◆ INSTRUCTIONS TO FOLLOW: Filter the material below so that only lines containing "link" remain.

◆ DATA FOR PROCESSING:
- - -

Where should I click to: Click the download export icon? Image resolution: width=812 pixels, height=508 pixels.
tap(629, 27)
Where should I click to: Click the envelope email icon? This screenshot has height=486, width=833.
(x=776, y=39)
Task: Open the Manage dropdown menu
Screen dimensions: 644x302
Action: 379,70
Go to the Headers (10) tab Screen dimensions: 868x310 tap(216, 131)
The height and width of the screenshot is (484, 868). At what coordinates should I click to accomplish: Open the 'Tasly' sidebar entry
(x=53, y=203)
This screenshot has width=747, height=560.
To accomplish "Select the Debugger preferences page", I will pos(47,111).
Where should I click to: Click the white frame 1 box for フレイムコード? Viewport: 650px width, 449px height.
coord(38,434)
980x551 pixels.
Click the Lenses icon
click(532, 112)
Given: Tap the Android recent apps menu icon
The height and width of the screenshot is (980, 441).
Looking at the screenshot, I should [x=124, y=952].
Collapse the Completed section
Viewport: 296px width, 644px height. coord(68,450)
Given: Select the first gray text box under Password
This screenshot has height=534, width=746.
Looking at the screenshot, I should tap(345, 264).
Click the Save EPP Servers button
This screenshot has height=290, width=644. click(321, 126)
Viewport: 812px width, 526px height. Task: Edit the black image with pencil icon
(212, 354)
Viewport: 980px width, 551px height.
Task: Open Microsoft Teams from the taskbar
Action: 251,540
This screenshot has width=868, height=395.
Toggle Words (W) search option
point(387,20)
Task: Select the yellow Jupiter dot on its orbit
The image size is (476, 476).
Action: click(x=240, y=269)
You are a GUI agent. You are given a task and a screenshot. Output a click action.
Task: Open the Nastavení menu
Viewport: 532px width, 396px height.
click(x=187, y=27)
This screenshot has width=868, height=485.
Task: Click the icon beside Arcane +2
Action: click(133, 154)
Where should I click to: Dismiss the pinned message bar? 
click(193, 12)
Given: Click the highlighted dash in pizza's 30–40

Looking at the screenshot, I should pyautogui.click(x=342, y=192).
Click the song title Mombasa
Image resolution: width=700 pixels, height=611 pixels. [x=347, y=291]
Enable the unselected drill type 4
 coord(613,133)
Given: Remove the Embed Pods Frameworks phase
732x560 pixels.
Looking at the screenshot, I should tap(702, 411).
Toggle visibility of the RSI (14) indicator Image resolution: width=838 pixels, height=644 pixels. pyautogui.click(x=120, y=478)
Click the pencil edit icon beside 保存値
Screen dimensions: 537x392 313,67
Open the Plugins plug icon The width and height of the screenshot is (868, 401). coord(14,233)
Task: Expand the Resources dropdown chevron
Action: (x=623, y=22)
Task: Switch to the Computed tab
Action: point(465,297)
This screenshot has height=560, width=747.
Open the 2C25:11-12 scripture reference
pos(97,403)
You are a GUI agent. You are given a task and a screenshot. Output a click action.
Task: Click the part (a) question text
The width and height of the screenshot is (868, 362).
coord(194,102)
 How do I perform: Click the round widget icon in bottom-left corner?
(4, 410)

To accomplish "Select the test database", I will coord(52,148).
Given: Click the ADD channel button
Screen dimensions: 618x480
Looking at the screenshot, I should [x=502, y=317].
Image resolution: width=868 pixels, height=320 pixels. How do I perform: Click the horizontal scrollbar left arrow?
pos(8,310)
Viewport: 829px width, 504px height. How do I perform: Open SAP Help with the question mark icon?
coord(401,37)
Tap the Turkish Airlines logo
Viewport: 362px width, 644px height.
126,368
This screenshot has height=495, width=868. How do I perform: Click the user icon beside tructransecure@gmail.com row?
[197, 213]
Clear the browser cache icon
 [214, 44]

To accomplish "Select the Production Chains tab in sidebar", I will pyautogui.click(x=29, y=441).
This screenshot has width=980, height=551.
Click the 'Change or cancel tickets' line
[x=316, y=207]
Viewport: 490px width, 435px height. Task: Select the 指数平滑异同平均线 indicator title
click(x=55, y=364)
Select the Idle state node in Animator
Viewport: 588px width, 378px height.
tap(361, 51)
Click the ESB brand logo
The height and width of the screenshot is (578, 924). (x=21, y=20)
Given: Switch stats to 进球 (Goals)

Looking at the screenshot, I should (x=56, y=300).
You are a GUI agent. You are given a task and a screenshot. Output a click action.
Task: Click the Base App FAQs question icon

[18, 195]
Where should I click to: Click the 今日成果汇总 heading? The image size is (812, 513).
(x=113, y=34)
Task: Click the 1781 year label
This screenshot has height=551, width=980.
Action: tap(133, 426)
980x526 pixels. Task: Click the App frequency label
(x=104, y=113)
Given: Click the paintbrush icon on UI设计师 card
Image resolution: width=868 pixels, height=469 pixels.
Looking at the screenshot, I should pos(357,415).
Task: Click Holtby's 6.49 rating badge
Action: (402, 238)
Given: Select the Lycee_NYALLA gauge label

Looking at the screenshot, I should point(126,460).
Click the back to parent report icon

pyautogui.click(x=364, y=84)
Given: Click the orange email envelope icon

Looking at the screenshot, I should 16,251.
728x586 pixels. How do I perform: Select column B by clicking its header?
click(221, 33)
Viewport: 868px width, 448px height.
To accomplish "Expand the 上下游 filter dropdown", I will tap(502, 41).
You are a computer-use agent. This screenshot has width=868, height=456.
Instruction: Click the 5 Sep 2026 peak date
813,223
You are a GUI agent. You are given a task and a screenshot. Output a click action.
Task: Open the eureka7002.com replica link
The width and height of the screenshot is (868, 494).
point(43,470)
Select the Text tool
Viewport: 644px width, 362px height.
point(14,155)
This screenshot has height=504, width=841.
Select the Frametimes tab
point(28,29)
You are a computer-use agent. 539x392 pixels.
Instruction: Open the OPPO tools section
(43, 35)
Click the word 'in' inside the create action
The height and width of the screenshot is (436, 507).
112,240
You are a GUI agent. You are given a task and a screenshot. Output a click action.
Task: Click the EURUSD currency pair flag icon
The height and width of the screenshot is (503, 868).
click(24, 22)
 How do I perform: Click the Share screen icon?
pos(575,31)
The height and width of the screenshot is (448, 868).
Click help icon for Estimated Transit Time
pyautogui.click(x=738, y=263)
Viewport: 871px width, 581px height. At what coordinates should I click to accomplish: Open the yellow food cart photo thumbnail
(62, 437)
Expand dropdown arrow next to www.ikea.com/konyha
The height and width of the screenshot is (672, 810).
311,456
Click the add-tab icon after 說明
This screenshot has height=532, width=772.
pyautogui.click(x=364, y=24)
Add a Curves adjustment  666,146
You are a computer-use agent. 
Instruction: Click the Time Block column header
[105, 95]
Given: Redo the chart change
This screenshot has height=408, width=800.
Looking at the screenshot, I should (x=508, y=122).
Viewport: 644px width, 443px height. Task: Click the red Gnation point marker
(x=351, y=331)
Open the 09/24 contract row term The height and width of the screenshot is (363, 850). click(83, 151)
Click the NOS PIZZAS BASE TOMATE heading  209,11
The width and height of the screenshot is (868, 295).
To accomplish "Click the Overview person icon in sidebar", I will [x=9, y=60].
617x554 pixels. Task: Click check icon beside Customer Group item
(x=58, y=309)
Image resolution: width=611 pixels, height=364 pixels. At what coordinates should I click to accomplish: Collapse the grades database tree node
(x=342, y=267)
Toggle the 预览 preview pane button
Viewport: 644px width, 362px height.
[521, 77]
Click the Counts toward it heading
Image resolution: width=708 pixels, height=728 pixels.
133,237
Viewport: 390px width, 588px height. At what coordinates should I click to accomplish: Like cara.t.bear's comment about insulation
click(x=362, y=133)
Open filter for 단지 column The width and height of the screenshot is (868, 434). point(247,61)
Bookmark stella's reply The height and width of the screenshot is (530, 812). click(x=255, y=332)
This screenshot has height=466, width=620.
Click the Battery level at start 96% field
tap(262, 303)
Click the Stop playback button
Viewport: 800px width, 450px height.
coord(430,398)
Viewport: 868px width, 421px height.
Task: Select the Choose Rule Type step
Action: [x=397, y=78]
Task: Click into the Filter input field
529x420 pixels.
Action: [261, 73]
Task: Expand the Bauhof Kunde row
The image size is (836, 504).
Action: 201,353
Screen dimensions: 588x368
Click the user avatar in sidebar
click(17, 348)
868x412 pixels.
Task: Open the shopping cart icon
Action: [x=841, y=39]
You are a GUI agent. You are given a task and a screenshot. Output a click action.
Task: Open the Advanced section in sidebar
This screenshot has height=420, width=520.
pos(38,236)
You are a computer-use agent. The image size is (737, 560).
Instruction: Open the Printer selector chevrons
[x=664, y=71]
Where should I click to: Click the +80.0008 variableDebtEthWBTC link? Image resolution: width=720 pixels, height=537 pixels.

- - -

◆ RESPONSE AREA:
Task: Open the eureka7002.com replica link
Where should I click to: Click the +80.0008 variableDebtEthWBTC link? Image resolution: width=720 pixels, height=537 pixels.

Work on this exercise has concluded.